- TASK STATEMENT -
What follows is a set of records. Repeat every one of them exactly.

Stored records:
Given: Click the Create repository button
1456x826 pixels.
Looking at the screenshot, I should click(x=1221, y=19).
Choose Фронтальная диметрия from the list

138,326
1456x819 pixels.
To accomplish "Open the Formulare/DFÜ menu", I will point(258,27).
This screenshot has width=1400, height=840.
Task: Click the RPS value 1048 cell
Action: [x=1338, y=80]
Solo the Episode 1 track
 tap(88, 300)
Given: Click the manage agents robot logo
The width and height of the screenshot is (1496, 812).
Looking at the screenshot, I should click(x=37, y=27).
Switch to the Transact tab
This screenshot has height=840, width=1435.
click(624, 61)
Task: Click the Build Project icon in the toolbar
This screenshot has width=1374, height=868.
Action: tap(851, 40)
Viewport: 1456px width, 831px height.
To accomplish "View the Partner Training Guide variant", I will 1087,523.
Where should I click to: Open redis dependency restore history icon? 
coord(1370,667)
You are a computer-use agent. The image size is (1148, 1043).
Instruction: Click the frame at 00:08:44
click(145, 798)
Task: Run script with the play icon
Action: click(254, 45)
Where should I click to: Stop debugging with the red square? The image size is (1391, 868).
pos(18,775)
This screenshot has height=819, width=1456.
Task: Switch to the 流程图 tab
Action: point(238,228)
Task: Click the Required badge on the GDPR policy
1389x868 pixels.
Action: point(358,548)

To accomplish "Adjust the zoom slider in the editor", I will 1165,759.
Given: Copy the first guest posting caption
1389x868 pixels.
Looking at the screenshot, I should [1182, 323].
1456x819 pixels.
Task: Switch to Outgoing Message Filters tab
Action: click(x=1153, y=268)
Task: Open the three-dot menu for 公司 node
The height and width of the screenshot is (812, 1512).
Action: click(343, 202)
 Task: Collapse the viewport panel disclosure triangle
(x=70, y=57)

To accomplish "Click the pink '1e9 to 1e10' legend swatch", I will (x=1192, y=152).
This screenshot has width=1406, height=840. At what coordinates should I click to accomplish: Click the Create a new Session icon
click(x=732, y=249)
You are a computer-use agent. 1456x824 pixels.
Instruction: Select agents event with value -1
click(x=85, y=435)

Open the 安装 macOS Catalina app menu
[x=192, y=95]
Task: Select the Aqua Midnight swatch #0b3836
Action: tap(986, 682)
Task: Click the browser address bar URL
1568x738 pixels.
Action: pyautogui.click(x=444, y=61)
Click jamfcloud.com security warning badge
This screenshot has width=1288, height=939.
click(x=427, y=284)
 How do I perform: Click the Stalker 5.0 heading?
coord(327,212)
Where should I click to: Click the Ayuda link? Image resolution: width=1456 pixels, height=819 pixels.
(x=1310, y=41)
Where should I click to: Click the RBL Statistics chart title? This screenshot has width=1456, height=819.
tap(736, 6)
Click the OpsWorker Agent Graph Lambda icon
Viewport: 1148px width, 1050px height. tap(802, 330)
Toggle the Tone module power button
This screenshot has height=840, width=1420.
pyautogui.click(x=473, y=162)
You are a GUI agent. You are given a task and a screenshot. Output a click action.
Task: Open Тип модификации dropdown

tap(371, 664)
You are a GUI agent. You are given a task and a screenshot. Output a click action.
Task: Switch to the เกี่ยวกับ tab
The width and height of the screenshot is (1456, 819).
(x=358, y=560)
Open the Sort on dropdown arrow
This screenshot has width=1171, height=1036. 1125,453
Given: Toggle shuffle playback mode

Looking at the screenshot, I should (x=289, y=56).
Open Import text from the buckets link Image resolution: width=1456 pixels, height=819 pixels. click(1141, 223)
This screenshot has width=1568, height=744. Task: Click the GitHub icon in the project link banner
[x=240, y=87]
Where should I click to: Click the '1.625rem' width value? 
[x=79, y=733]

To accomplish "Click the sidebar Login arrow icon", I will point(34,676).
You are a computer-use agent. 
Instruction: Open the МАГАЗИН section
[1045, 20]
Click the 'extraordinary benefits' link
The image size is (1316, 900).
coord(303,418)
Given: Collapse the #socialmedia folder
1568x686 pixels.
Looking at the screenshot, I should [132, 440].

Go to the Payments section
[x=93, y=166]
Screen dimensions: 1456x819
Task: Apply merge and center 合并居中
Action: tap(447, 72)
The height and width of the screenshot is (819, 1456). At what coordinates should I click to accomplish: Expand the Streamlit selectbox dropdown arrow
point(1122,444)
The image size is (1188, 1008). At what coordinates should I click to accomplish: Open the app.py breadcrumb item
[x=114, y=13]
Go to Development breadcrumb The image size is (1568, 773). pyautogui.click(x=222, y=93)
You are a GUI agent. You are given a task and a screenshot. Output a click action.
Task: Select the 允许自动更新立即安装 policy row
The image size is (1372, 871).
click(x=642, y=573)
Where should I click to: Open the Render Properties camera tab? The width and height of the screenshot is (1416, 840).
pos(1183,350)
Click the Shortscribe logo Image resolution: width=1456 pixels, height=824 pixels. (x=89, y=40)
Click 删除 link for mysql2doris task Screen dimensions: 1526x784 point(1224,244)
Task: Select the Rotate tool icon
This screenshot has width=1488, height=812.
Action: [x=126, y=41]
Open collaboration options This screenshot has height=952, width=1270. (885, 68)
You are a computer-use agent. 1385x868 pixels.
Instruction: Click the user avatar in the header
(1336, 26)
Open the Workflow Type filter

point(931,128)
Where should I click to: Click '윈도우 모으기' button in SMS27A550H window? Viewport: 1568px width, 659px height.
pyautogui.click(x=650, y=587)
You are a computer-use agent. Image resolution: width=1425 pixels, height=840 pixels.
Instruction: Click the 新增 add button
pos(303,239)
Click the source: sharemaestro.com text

- ANSWER AREA -
Given: Click the Create repository button
1456x826 pixels.
Looking at the screenshot, I should click(x=1221, y=19).
Choose Фронтальная диметрия from the list

138,326
1456x819 pixels.
To accomplish "Open the Formulare/DFÜ menu", I will point(258,27).
This screenshot has width=1400, height=840.
Task: Click the RPS value 1048 cell
Action: [x=1338, y=80]
Solo the Episode 1 track
 tap(88, 300)
Given: Click the manage agents robot logo
The width and height of the screenshot is (1496, 812).
Looking at the screenshot, I should click(x=37, y=27).
Switch to the Transact tab
This screenshot has height=840, width=1435.
click(624, 61)
Task: Click the Build Project icon in the toolbar
This screenshot has width=1374, height=868.
Action: tap(851, 40)
Viewport: 1456px width, 831px height.
To accomplish "View the Partner Training Guide variant", I will 1087,523.
Where should I click to: Open redis dependency restore history icon? 
coord(1370,667)
You are a computer-use agent. The image size is (1148, 1043).
Instruction: Click the frame at 00:08:44
click(145, 798)
Task: Run script with the play icon
Action: click(254, 45)
Where should I click to: Stop debugging with the red square? The image size is (1391, 868).
pos(18,775)
This screenshot has height=819, width=1456.
Task: Switch to the 流程图 tab
Action: point(238,228)
Task: Click the Required badge on the GDPR policy
1389x868 pixels.
Action: point(358,548)

To accomplish "Adjust the zoom slider in the editor", I will 1165,759.
Given: Copy the first guest posting caption
1389x868 pixels.
Looking at the screenshot, I should [1182, 323].
1456x819 pixels.
Task: Switch to Outgoing Message Filters tab
Action: click(x=1153, y=268)
Task: Open the three-dot menu for 公司 node
The height and width of the screenshot is (812, 1512).
Action: click(343, 202)
 Task: Collapse the viewport panel disclosure triangle
(x=70, y=57)

To accomplish "Click the pink '1e9 to 1e10' legend swatch", I will (x=1192, y=152).
This screenshot has width=1406, height=840. At what coordinates should I click to accomplish: Click the Create a new Session icon
click(x=732, y=249)
You are a computer-use agent. 1456x824 pixels.
Instruction: Select agents event with value -1
click(x=85, y=435)

Open the 安装 macOS Catalina app menu
[x=192, y=95]
Task: Select the Aqua Midnight swatch #0b3836
Action: tap(986, 682)
Task: Click the browser address bar URL
1568x738 pixels.
Action: pyautogui.click(x=444, y=61)
Click jamfcloud.com security warning badge
This screenshot has width=1288, height=939.
click(x=427, y=284)
 How do I perform: Click the Stalker 5.0 heading?
coord(327,212)
Where should I click to: Click the Ayuda link? Image resolution: width=1456 pixels, height=819 pixels.
(x=1310, y=41)
Where should I click to: Click the RBL Statistics chart title? This screenshot has width=1456, height=819.
tap(736, 6)
Click the OpsWorker Agent Graph Lambda icon
Viewport: 1148px width, 1050px height. tap(802, 330)
Toggle the Tone module power button
This screenshot has height=840, width=1420.
pyautogui.click(x=473, y=162)
You are a GUI agent. You are given a task and a screenshot. Output a click action.
Task: Open Тип модификации dropdown

tap(371, 664)
You are a GUI agent. You are given a task and a screenshot. Output a click action.
Task: Switch to the เกี่ยวกับ tab
The width and height of the screenshot is (1456, 819).
(x=358, y=560)
Open the Sort on dropdown arrow
This screenshot has width=1171, height=1036. 1125,453
Given: Toggle shuffle playback mode

Looking at the screenshot, I should (x=289, y=56).
Open Import text from the buckets link Image resolution: width=1456 pixels, height=819 pixels. click(1141, 223)
This screenshot has width=1568, height=744. Task: Click the GitHub icon in the project link banner
[x=240, y=87]
Where should I click to: Click the '1.625rem' width value? 
[x=79, y=733]

To accomplish "Click the sidebar Login arrow icon", I will point(34,676).
You are a computer-use agent. 
Instruction: Open the МАГАЗИН section
[1045, 20]
Click the 'extraordinary benefits' link
The image size is (1316, 900).
coord(303,418)
Given: Collapse the #socialmedia folder
1568x686 pixels.
Looking at the screenshot, I should [132, 440].

Go to the Payments section
[x=93, y=166]
Screen dimensions: 1456x819
Task: Apply merge and center 合并居中
Action: tap(447, 72)
The height and width of the screenshot is (819, 1456). At what coordinates should I click to accomplish: Expand the Streamlit selectbox dropdown arrow
point(1122,444)
The image size is (1188, 1008). At what coordinates should I click to accomplish: Open the app.py breadcrumb item
[x=114, y=13]
Go to Development breadcrumb The image size is (1568, 773). pyautogui.click(x=222, y=93)
You are a GUI agent. You are given a task and a screenshot. Output a click action.
Task: Select the 允许自动更新立即安装 policy row
The image size is (1372, 871).
click(x=642, y=573)
Where should I click to: Open the Render Properties camera tab? The width and height of the screenshot is (1416, 840).
pos(1183,350)
Click the Shortscribe logo Image resolution: width=1456 pixels, height=824 pixels. (x=89, y=40)
Click 删除 link for mysql2doris task Screen dimensions: 1526x784 point(1224,244)
Task: Select the Rotate tool icon
This screenshot has width=1488, height=812.
Action: [x=126, y=41]
Open collaboration options This screenshot has height=952, width=1270. (885, 68)
You are a computer-use agent. 1385x868 pixels.
Instruction: Click the user avatar in the header
(1336, 26)
Open the Workflow Type filter

point(931,128)
Where should I click to: Click '윈도우 모으기' button in SMS27A550H window? Viewport: 1568px width, 659px height.
pyautogui.click(x=650, y=587)
You are a computer-use agent. Image resolution: width=1425 pixels, height=840 pixels.
Instruction: Click the 新增 add button
pos(303,239)
Click the source: sharemaestro.com text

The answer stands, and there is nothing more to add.